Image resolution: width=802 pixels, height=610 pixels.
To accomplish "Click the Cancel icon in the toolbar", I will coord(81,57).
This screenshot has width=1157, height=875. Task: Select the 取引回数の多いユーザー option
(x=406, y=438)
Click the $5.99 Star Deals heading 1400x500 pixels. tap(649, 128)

...

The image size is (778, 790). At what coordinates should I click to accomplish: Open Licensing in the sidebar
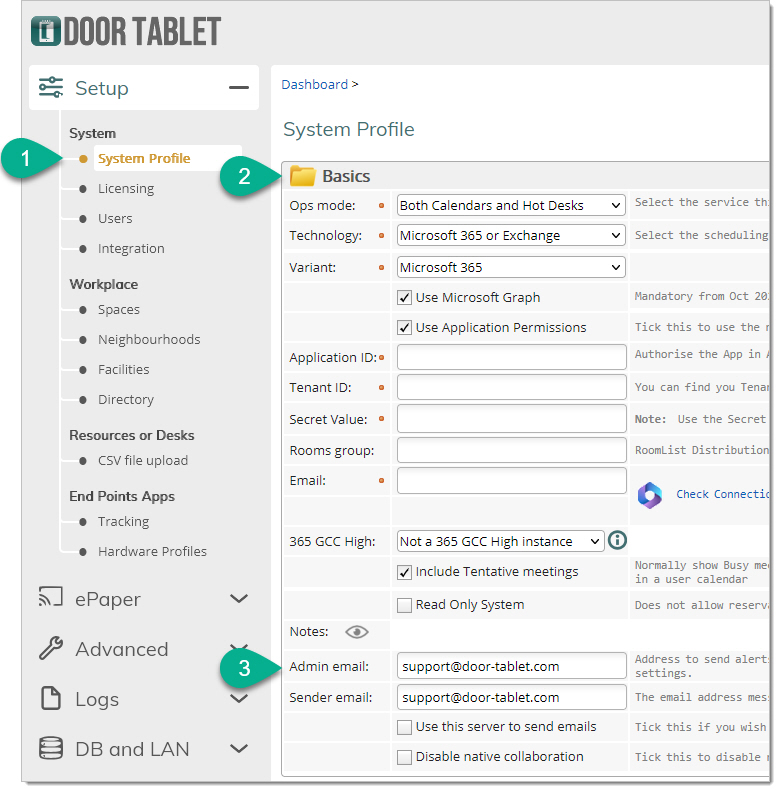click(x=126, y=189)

---

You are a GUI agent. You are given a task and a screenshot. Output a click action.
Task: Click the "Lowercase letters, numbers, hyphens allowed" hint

WHAT TO PRODUCE –
Transcribe, exactly and without additions, the lines of the records above, beginning with the line that contains "You are a GUI" and ending with the line that contains "Task: Click the", both included.

RESPONSE TO THIS TASK –
You are a GUI agent. You are given a task and a screenshot. Output a click action.
Task: Click the "Lowercase letters, numbers, hyphens allowed" hint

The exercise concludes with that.